You can safely assume that there will be SSD upgrade units available in the future but you can also safely assume that their prices will never be attractive.
Still, you can equip the laptop today with up to 16GB RAM and 1TB SSD and I would think that sufficient for most non-media-editing use cases even 5 years out.
From experience, I would say that Macs have a lot of "fringe benefits" as a commercial computer.
-The software is all incredibly easy to service. You could teach a middle school aged child to perform a clean wipe, reinstall Mac OS, restore from a Time Machine backup, and make sure that everything is updated, in about 15 minutes.

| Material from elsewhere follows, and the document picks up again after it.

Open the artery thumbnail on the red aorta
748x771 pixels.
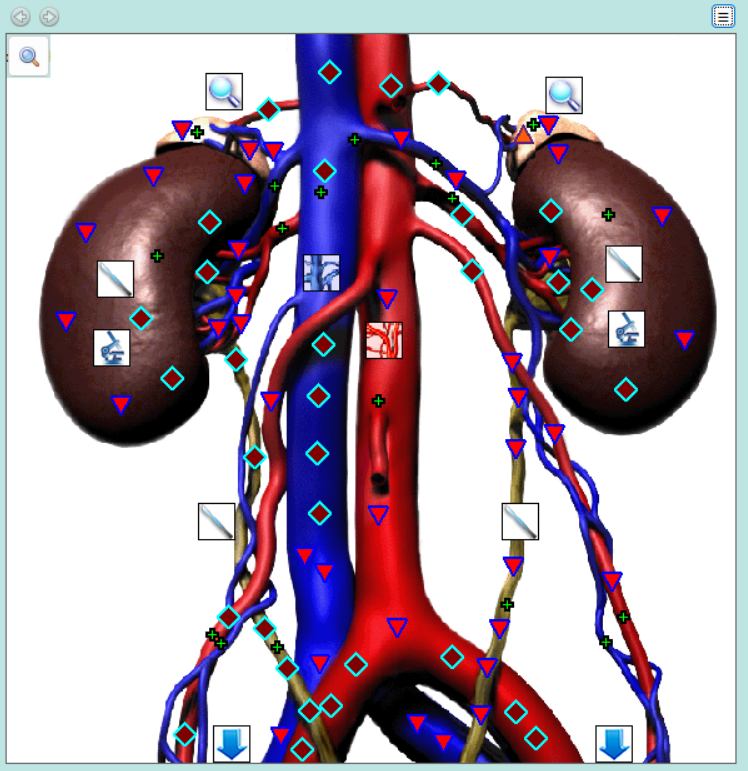pos(384,340)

-Hundreds of thousands or millions of people have the same EXACT mac configuration as whatever mac you have, and a greater proportion of those users are digital professionals or other relatively sophisticated computer users, so if you are ever having any problem with a mac, you can google it and find 100 web pages describing the exact same problem on the exact same hardware with the exact same software and how to fix it. PCs come out with all sorts of changes every few months based on what parts are available cheapest to the manufacturer, and there are more customization options, so its harder to find support that's as accurate and relevant.
-Most younger employees prefer them
-enclosures are more durable and take wear better than the plastic enclosures on other brands
-there is a unique serial number printed on the outside of every Mac that is much more resilient than the decals with similar info on PCs
-Only 2 different formats of power adapter to power any mac laptop of the past ~8 years
-standard MiniDP/Thunderbolt>X video adapters work for every mac from the last ~6 years
-Apple TV screen sharing is the most reliable way to get your desktop up on a TV or projector without plugging in
-Time Machine is reliable and more user-friendly than any backup solution available on Windows (and user-friendliness is a big factor in whether your employees will actually perform backups)
-Mac OS whole disk encryption and Time Machine backup encryption are more reliable and user friendly than any comparable solution available on Windows
My company used to use Dells and it was a nightmare whenever I had to reformat one. I could use the "Dell Service Tag" to look up what drivers applied to that model of laptop but it wasn't down to the specific parts in my specific machine, it was only down to the drivers for all parts available for the model, so I had to figure out what components were actually inside the computer. And then I had to manually install the drivers one at a time. In a specific order lest I have to start over. With Macs I just create a USB bootable install drive and I'm 99% done.